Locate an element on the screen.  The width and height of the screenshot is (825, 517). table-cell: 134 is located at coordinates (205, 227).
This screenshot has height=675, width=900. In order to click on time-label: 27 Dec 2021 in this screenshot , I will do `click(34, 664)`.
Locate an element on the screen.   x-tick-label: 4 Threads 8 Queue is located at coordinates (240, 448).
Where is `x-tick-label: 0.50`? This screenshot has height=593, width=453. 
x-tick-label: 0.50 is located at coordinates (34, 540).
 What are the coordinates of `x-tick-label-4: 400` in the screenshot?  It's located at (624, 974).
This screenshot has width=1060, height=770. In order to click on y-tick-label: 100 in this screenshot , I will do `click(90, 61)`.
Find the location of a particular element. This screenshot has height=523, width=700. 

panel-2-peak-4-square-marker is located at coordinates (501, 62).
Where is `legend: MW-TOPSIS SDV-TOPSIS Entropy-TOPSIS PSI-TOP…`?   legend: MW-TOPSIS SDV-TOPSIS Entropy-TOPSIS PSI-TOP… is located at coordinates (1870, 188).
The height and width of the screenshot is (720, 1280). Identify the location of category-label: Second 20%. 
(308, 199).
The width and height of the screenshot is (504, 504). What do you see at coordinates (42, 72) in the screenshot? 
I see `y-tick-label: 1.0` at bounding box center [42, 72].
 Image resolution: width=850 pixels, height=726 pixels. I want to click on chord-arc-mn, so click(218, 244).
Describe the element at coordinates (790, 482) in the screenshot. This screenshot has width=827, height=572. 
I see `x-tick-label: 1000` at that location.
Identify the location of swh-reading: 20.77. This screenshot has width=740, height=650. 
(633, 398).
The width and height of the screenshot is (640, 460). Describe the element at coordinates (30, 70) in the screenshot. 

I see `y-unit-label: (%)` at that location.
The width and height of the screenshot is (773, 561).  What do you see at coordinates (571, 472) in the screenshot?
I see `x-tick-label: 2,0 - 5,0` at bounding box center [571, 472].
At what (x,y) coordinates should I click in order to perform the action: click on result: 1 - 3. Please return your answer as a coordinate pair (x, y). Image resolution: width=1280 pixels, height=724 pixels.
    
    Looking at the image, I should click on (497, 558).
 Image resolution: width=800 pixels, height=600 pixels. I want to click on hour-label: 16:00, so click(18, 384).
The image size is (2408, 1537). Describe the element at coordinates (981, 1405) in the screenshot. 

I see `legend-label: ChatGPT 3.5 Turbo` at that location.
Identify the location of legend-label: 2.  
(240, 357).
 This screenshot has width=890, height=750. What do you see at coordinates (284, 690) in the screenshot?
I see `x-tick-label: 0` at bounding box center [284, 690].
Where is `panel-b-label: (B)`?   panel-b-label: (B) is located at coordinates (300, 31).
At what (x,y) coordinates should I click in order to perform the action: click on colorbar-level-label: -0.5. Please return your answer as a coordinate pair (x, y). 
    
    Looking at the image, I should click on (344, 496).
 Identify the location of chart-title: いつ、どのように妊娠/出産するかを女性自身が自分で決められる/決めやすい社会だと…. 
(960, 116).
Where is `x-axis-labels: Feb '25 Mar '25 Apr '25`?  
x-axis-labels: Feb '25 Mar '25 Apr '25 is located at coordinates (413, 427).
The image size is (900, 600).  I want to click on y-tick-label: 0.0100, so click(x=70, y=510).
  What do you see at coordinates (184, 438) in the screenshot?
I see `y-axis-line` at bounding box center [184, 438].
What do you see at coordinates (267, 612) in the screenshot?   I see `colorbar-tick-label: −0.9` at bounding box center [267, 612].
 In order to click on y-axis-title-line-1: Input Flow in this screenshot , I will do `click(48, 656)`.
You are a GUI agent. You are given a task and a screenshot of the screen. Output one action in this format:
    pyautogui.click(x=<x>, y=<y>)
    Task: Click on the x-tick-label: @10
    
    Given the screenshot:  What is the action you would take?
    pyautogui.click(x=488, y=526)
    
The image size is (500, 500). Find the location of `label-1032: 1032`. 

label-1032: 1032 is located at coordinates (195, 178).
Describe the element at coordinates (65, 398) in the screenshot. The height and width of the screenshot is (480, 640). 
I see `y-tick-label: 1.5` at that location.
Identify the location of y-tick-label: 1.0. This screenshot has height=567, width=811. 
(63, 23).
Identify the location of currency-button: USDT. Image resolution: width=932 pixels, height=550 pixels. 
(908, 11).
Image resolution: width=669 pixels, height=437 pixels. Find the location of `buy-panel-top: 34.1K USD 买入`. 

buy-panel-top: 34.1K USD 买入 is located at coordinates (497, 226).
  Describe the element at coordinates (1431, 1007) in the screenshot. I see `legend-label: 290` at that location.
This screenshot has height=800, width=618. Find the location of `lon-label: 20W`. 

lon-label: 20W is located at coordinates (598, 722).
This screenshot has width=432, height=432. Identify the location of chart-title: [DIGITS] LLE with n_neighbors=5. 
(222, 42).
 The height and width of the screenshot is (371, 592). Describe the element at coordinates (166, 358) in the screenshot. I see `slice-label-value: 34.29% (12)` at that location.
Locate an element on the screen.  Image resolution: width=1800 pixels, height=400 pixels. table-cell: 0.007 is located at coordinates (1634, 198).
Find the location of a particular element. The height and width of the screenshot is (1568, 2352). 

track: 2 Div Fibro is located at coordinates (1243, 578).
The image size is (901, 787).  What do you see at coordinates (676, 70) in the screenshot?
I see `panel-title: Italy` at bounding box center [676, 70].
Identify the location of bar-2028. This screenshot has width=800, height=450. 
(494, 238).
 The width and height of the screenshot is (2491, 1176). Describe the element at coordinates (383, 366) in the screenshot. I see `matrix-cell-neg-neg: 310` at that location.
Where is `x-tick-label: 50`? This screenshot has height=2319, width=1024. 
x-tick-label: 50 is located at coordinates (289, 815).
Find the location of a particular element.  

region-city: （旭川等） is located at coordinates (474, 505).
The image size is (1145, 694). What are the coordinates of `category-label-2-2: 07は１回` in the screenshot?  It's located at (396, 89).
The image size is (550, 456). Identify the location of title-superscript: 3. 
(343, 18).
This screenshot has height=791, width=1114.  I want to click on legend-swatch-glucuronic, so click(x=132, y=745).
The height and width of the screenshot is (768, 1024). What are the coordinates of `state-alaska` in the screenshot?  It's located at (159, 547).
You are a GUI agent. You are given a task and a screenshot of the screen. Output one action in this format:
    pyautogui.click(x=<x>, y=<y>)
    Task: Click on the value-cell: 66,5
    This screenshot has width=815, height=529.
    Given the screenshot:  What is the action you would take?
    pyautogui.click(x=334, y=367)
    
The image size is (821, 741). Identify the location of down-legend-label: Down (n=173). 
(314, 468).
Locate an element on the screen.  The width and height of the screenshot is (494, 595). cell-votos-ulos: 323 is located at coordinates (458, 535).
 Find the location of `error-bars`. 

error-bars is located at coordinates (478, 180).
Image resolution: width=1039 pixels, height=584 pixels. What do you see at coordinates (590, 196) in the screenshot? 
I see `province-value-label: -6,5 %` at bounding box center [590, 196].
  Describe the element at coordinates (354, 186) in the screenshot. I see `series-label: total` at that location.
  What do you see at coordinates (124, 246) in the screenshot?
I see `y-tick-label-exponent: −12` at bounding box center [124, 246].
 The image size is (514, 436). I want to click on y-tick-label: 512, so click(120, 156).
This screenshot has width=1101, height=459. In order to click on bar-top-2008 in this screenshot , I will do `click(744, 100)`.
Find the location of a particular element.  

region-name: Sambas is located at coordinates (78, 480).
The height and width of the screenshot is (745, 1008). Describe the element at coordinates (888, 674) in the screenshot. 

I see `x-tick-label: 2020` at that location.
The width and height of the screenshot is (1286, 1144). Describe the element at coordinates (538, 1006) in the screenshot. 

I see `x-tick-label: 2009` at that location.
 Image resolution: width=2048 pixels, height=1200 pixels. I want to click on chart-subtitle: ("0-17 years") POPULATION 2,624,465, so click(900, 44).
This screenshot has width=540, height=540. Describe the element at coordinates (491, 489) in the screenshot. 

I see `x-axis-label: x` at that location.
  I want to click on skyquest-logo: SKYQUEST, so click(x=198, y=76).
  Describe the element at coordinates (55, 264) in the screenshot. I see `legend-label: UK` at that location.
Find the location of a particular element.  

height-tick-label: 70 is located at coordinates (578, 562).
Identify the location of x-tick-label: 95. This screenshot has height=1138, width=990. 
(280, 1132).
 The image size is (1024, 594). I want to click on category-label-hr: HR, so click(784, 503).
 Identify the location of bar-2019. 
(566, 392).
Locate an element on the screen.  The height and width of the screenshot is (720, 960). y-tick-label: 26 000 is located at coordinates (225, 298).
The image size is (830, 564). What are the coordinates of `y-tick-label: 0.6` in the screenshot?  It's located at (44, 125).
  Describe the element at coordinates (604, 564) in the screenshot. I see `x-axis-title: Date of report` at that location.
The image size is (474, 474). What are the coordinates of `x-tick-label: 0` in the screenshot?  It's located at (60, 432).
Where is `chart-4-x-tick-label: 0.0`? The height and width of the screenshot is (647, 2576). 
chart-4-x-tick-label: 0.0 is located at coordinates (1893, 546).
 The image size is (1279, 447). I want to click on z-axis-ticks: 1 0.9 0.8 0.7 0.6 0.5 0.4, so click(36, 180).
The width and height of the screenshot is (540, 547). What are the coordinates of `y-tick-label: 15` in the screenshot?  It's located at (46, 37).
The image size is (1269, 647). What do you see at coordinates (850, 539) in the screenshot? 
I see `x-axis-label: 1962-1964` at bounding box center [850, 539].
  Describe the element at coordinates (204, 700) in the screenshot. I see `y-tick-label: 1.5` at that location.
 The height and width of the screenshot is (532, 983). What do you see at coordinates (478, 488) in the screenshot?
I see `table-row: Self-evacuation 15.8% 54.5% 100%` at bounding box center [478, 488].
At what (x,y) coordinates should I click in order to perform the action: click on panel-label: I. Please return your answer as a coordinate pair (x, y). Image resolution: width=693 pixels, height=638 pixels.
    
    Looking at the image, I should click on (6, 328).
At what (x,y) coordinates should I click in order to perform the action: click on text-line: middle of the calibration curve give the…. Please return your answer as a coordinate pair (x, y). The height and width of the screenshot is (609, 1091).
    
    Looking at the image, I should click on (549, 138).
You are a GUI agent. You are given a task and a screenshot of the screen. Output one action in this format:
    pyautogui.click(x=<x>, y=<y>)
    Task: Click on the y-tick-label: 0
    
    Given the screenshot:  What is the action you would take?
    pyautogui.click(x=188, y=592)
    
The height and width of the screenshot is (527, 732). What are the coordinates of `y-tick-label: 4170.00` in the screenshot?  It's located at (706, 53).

**********

→ **PROBLEM**: Can you output everything in the material above from the line containing "The image size is (550, 456)." down to the line containing "The image size is (514, 436).", both ends included, as a Markdown table with the columns No. and Text, one numbered row per line and no blank lines?

→ **RESPONSE TO THIS EXERCISE**:
| No. | Text |
|---|---|
| 1 | The image size is (550, 456). Identify the location of title-superscript: 3.  |
| 2 | (343, 18). |
| 3 | This screenshot has height=791, width=1114.  I want to click on legend-swatch-glucuronic, so click(x=132, y=745). |
| 4 | The height and width of the screenshot is (768, 1024). What are the coordinates of `state-alaska` in the screenshot?  It's located at (159, 547). |
| 5 | You are a GUI agent. You are given a task and a screenshot of the screen. Output one action in this format: |
| 6 |     pyautogui.click(x=<x>, y=<y>) |
| 7 |     Task: Click on the value-cell: 66,5 |
| 8 |     This screenshot has width=815, height=529. |
| 9 |     Given the screenshot:  What is the action you would take? |
| 10 |     pyautogui.click(x=334, y=367) |
| 11 | The image size is (821, 741). Identify the location of down-legend-label: Down (n=173).  |
| 12 | (314, 468). |
| 13 | Locate an element on the screen.  The width and height of the screenshot is (494, 595). cell-votos-ulos: 323 is located at coordinates (458, 535). |
| 14 |  Find the location of `error-bars`.  |
| 15 | error-bars is located at coordinates (478, 180). |
| 16 | Image resolution: width=1039 pixels, height=584 pixels. What do you see at coordinates (590, 196) in the screenshot?  |
| 17 | I see `province-value-label: -6,5 %` at bounding box center [590, 196]. |
| 18 |   Describe the element at coordinates (354, 186) in the screenshot. I see `series-label: total` at that location. |
| 19 |   What do you see at coordinates (124, 246) in the screenshot? |
| 20 | I see `y-tick-label-exponent: −12` at bounding box center [124, 246]. |
| 21 |  The image size is (514, 436). I want to click on y-tick-label: 512, so click(120, 156). |